Sunday, February 8, 2009

Septuagesima Sunday

It is Septuagesima Sunday, according to the traditional calendar. The season of Septuagesima is a time to start thinking about Lent; the "seventy" days until Easter are symbolic, among other things, of the seventy years of the Israelites' Babylonian captivity.

According to Dom Gueranger in The Liturgical Year, Vol. IV: "We are sojourners upon this earth: we are exiles and captives in Babylon, that city which plots our ruin. If we love our country, we long to return to it...."

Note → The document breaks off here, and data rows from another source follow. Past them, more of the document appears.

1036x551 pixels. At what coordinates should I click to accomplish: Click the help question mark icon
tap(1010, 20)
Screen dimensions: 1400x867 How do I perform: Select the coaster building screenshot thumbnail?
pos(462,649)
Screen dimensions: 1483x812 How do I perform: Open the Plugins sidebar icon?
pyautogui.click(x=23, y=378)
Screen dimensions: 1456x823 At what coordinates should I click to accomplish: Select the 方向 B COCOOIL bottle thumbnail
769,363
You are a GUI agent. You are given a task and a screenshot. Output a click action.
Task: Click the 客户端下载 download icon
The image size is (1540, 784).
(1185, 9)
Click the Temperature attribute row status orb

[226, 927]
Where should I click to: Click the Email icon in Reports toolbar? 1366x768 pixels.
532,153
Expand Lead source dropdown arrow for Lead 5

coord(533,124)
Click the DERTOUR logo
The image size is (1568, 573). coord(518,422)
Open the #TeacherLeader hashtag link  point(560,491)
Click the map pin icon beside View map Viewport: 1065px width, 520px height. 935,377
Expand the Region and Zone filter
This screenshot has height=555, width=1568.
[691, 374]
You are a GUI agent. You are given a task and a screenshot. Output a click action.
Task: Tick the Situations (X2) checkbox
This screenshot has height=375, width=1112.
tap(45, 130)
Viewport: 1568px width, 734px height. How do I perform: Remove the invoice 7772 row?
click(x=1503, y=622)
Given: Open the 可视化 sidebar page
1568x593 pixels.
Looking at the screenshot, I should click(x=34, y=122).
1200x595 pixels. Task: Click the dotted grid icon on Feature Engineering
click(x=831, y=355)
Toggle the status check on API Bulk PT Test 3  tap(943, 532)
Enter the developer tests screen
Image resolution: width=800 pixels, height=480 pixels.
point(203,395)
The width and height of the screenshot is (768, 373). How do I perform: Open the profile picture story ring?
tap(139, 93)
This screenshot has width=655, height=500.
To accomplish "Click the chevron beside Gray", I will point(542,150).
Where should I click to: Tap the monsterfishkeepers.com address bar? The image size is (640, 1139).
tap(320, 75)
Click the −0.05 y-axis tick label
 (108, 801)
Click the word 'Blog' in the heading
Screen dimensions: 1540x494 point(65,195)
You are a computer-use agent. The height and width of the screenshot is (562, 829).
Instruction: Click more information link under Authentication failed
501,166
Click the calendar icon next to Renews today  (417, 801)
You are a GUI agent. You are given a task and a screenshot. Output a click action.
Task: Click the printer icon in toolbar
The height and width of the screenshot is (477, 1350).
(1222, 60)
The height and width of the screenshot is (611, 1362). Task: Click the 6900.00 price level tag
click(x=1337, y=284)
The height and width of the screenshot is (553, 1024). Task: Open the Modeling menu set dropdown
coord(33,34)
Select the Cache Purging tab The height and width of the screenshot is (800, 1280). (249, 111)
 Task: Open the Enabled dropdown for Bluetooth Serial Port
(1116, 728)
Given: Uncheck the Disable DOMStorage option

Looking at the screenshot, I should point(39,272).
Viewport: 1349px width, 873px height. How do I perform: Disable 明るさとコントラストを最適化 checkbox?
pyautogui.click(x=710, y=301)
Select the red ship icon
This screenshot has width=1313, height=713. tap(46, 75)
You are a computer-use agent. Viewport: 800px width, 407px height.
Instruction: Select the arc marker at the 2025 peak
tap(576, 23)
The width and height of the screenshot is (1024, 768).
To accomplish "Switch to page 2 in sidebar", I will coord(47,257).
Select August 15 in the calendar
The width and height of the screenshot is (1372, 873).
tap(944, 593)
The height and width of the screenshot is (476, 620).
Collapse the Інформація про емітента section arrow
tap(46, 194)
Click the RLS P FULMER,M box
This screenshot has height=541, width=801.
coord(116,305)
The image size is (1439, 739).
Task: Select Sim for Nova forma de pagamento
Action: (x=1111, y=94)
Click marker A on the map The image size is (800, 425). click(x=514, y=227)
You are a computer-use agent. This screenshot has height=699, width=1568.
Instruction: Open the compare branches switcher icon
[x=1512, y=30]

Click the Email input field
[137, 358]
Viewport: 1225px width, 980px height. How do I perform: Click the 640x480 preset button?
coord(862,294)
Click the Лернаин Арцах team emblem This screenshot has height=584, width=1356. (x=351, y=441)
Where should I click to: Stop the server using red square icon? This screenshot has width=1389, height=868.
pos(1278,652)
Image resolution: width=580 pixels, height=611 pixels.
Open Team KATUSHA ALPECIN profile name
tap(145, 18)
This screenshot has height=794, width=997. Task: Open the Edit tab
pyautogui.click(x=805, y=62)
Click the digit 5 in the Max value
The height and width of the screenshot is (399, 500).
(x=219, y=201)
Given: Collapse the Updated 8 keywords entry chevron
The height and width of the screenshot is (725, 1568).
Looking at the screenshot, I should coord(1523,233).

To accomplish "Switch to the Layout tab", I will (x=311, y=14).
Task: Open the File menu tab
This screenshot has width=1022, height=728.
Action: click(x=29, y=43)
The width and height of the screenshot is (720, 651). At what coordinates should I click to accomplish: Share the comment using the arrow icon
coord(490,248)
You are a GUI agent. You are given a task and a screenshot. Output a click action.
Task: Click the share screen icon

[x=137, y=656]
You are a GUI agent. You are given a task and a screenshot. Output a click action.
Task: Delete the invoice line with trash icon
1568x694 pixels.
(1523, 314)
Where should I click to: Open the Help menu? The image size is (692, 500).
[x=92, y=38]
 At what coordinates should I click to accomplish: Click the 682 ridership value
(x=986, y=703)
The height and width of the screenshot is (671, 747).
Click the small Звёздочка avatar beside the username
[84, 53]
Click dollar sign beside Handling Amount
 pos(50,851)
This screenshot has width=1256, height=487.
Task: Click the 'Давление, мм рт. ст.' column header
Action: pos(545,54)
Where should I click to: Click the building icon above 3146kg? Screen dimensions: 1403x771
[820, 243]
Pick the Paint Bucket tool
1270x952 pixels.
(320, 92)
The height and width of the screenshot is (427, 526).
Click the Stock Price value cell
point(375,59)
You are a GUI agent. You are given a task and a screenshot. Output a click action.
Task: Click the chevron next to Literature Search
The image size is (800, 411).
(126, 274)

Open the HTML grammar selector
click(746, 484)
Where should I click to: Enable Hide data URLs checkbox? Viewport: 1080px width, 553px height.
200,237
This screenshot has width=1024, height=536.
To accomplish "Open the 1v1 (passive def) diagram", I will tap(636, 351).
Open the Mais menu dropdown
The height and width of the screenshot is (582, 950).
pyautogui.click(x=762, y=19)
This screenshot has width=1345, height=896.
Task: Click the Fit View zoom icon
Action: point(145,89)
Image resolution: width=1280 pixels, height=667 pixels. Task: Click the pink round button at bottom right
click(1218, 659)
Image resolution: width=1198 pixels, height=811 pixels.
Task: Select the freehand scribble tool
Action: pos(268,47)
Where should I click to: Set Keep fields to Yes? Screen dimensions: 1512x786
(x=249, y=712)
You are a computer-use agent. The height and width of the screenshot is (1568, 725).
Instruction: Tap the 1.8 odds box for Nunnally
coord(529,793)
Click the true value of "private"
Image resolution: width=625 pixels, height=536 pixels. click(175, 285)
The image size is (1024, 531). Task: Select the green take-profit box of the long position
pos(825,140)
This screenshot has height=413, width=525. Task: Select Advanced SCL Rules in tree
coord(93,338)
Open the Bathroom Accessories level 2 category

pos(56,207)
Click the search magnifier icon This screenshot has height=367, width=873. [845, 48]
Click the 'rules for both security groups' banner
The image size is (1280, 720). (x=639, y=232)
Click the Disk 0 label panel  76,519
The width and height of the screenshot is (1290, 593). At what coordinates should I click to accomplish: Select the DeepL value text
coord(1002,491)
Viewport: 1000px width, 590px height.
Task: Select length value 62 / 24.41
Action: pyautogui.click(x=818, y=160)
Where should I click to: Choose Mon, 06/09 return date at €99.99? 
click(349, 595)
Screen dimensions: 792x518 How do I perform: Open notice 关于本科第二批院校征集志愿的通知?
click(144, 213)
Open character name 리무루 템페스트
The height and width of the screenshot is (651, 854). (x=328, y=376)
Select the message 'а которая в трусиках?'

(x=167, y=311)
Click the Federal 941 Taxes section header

Fr. Mark Kirby expresses it thus:

The seventy-day period that begins with Septuagesima recalls the seventy-year exile of the children of Israel in Babylon. Seventy is the perfect number, signifying that God has fixed for us a delay of mercy to pass from the anguish of sinful Babylon to the beatitude of Jerusalem. “How shall we sing the Lord’s song in a foreign land?” (Ps 136:4). We do well to recall Pope John Paul II’s assertion that, “the power that imposes a limit on evil is Divine Mercy.” The seventy days before Pascha signify this, and so become a season of hope for all who sit and weep by the waters of Babylon (cf. Ps 136:1).

At the same time, the history of the world is divided into seven ages. The first is from the creation of the world to the flood; the second, from the renewal after the flood to the call of Abraham; the third from the covenant with Abraham to the call of Moses; the fourth from Moses to King David; the fifth from the reign of David to the Babylonian exile; and the sixth from return from captivity to the birth of Christ. With the birth of Our Lord comes the seventh age: the appearance of the Sun of Justice who rises over the world “with healing in his wings” (Mal 4:2). This seventh age of “these last days” (Heb 1:2) stretches until Christ’s second coming as Judge of the living and the dead. The seven weeks before Pascha are a review of salvation history.

In the traditional Roman Rite Septuagesima Sunday is marked by putting away the Alleluia; the Gloria is omitted and, already, violet vestments are used in preparation for Lent. Sound psychology and practical pastoral wisdom indicate the need for a kind of countdown before Ash Wednesday. Otherwise Lent arrives all of a sudden, finding us flustered and frightfully ill prepared.

We are far away but drawing ever nearer; let us encourage our fellow travelers, and keep on going. In a little while it will be eternity.